What constitutes a fixation varies from study to study and is dependent on the stimulus presented. For example, a familiar picture may be processed quicker than text, and a new diagram may be somewhere in between. Although complex algorithms exist for the identification of fixations in eye-tracking data, most studies define a threshold for a fixation as less than one degree of movement (a measure of distance) for between 50 to 200 milliseconds. Aggregation of the total time spent fixating, including recurrent fixations, is defined as the ‘dwell time’ to a stimulus.

Eye-tracking data provide a highly detailed record of all the locations that a user has looked at, so reducing these data to a level that can be easily analysed is challenging. One common approach in the analysis of eye-tracking data involves segmenting coordinates to defined regions or ‘areas of interest’ (AOI).

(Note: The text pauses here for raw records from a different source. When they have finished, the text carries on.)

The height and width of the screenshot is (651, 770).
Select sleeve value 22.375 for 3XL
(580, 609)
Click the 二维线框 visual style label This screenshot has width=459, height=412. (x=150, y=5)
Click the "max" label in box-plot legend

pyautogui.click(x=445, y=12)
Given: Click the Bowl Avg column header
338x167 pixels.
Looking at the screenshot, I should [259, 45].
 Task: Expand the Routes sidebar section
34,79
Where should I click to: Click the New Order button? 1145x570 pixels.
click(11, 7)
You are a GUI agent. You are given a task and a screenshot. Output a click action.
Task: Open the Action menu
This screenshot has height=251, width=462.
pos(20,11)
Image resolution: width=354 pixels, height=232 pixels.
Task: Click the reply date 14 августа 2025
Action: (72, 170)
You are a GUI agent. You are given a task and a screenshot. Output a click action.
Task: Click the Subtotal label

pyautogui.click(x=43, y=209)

AOI can be defined either prior to the experiment or post-experimentally once eye-movement data have been collected.

Another approach to reducing the data is the generation of a ‘scan path’ describing the overall sequence of movements in terms of both saccades and fixations of a respondent, either imposed on a background image of the stimulus or as a colour-coded heat map.

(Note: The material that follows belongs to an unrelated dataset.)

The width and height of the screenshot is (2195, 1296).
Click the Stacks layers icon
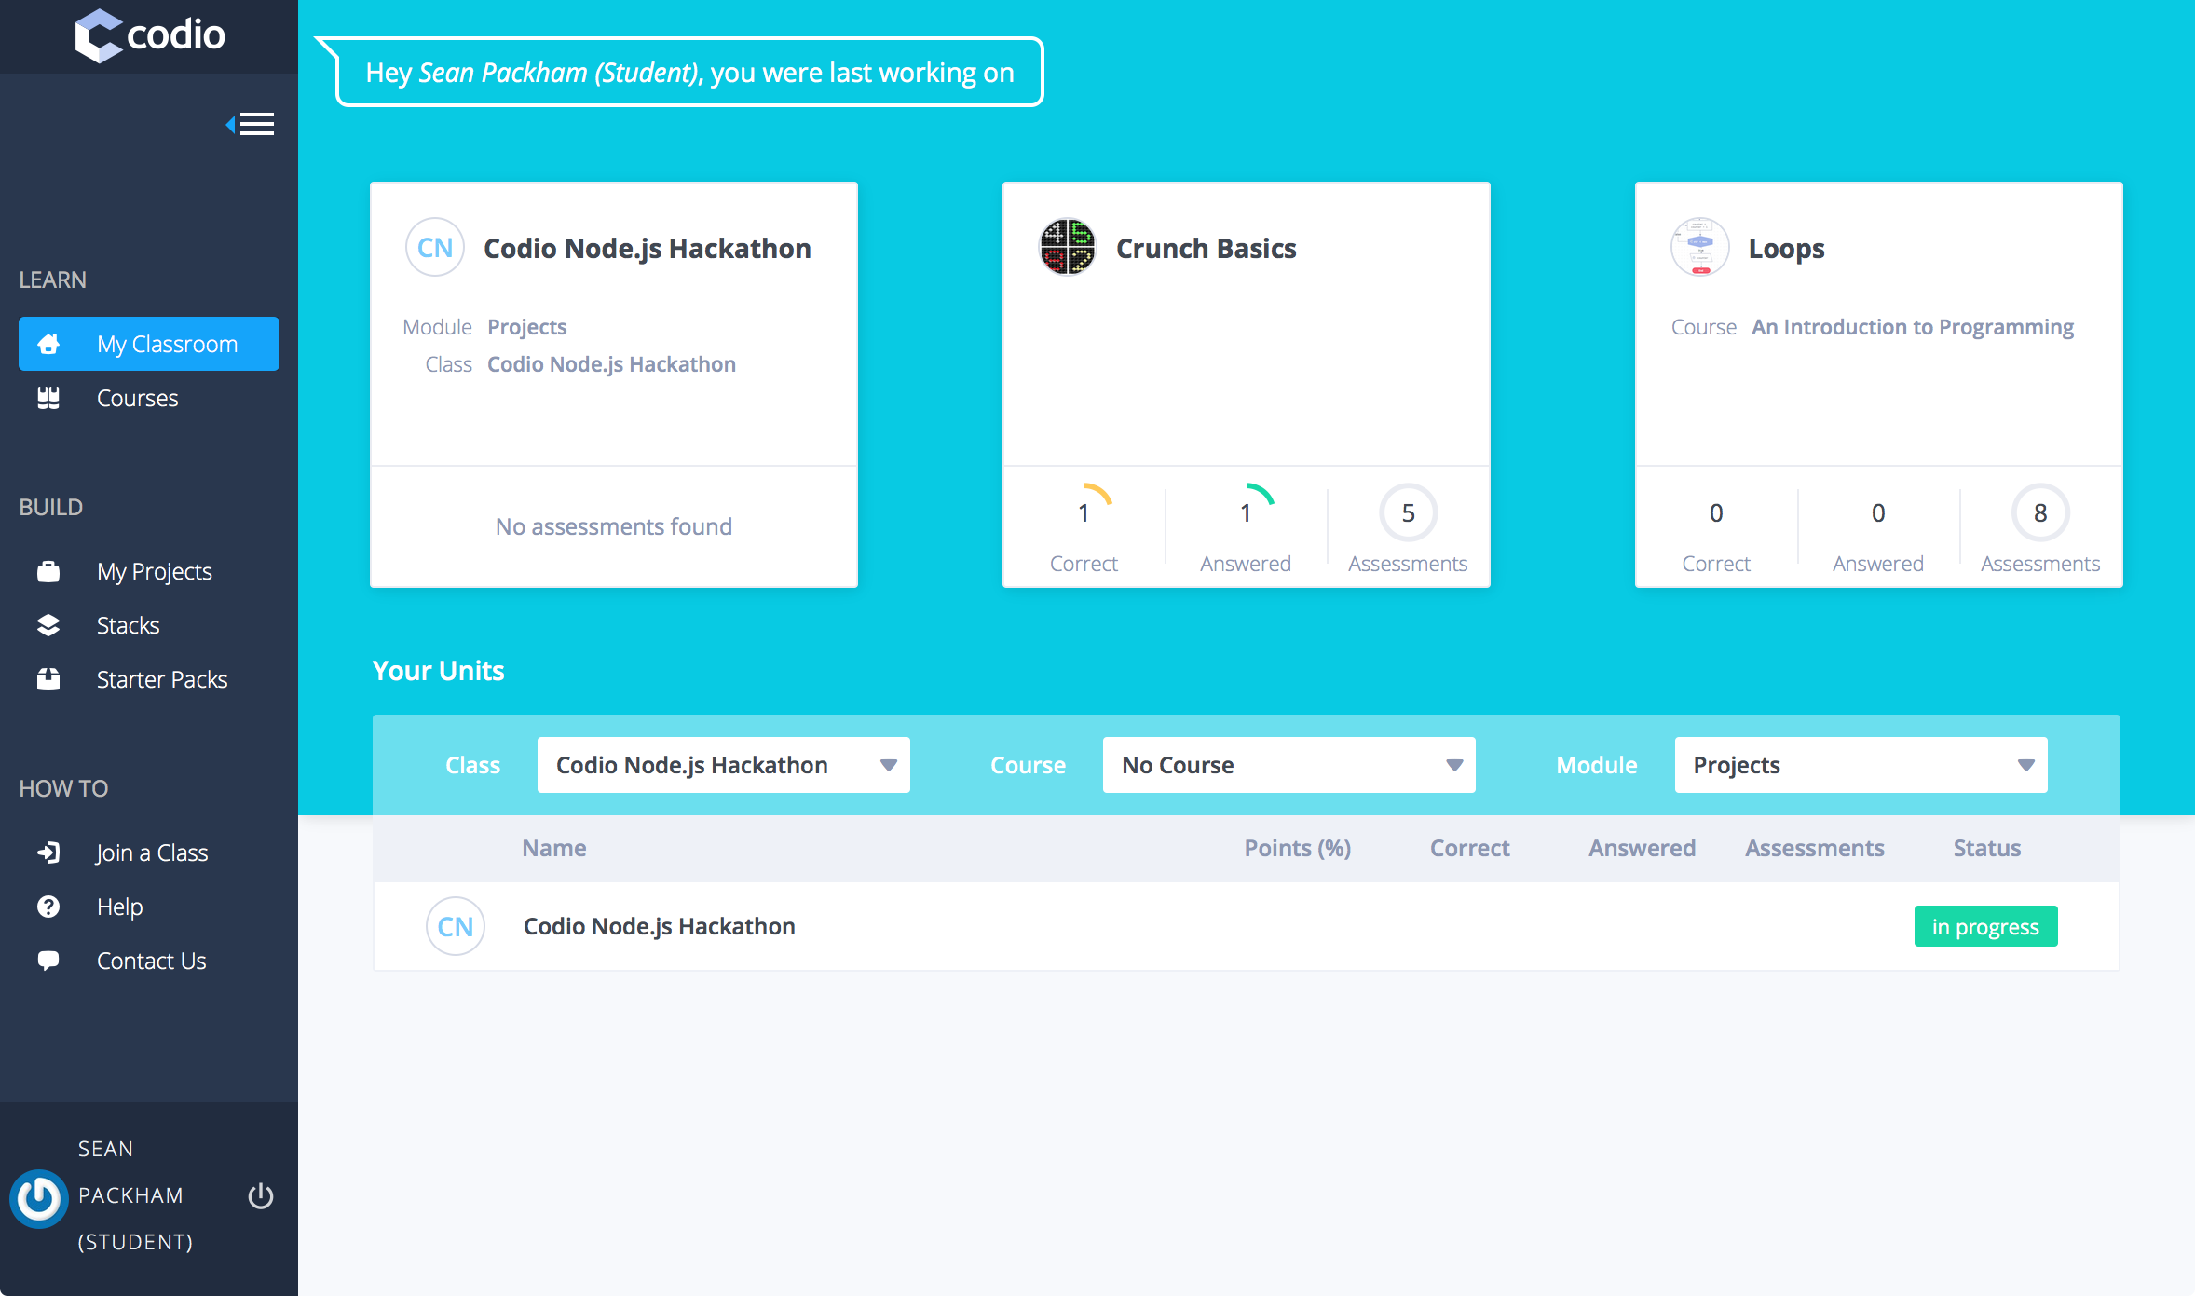47,625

Pupil size can be more difficult to interpret and analyse. Measurement of the pupil differs by equipment, some use an ellipse whereas others count the number of black pixels on the camera image of the eye. Pupil dilation can be calculated as the difference in pupil size, however, analysing this as a percentage increase can cause inflated estimates when the baseline pupil size is small. Pupil size can also rarely be compared across studies as it highly affected by equipment set-up and setting luminosity.


Many eye-trackers come with manufacturer written software for programming the experiment (such as the EyeLink Experiment Builder). However, access to eye-trackers and related software may be restricted. PsychoPy is an open-source software, written in Python, for eye-tracking (and other neuroscience) experiments. Similarly, data can be analysed either in specialist software such as EyeLink’s Data Viewer (which is useful for creating scan paths) or the data can be exported to other statistical programmes such as Matlab, Stata or R.

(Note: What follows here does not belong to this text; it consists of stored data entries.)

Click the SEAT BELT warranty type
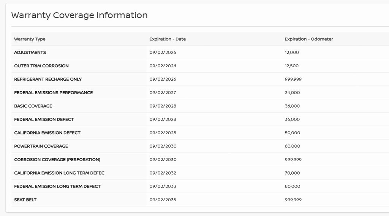The width and height of the screenshot is (389, 216). pyautogui.click(x=25, y=200)
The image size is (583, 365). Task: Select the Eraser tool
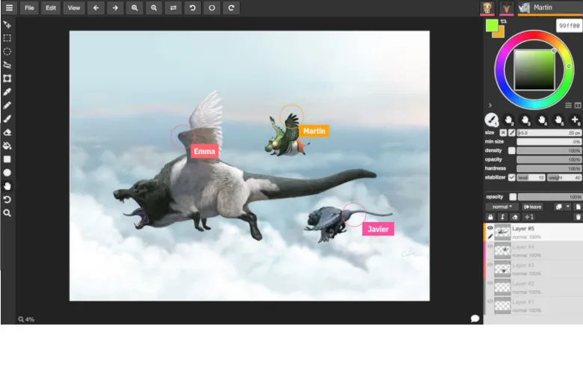(x=7, y=132)
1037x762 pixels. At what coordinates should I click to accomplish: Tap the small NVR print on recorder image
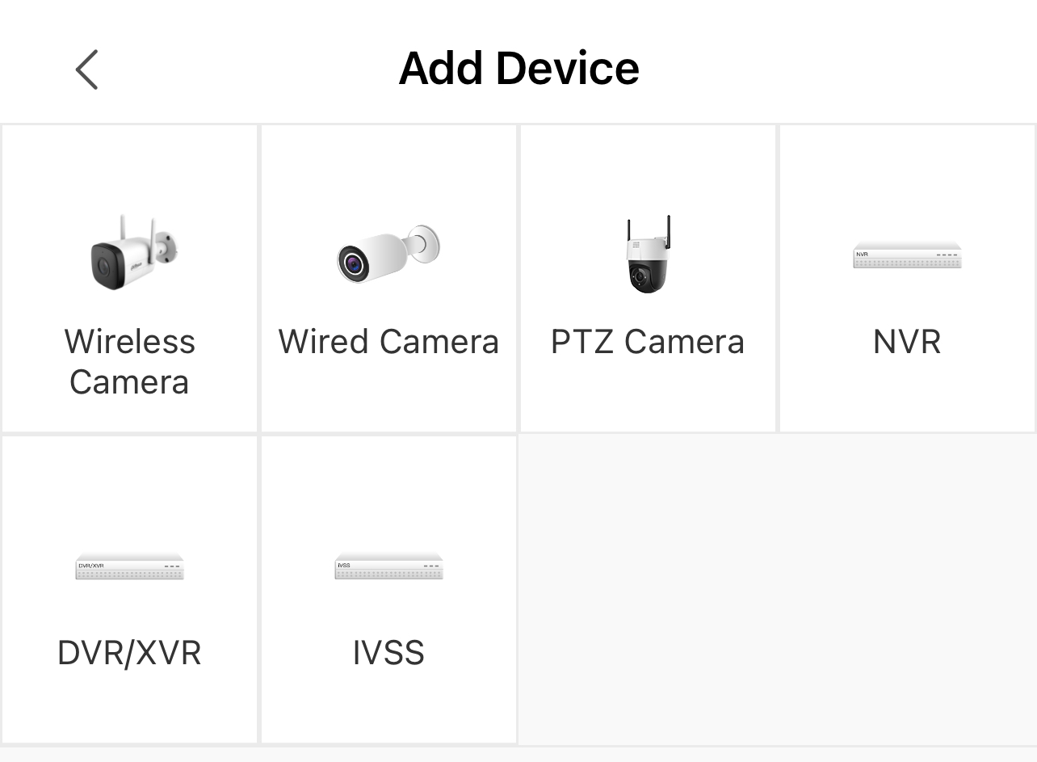click(x=862, y=254)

Orquin & Loose review how eye-tracking methods have been used in decision-making generally. In health, there are a few examples of survey-based choice experiments which have employed eye-tracking methods to understand more about respondents’ decision-making. Spinks & Mortimer used a remote eye-tracker to identify attribute non-attendance. Krucien et al combined eye-tracking and choice data to model information processing; and Ryan extended this analysis to focus on presentation biases in a subsequent publication. Vass et al use eye-tracking to understand how respondents complete choice experiments and if this differed with the presentation of risk. A forthcoming publication by Rigby et al. will provide an overview of approaches, including eye-tracking, to capturing decision-making in health care choice experiments.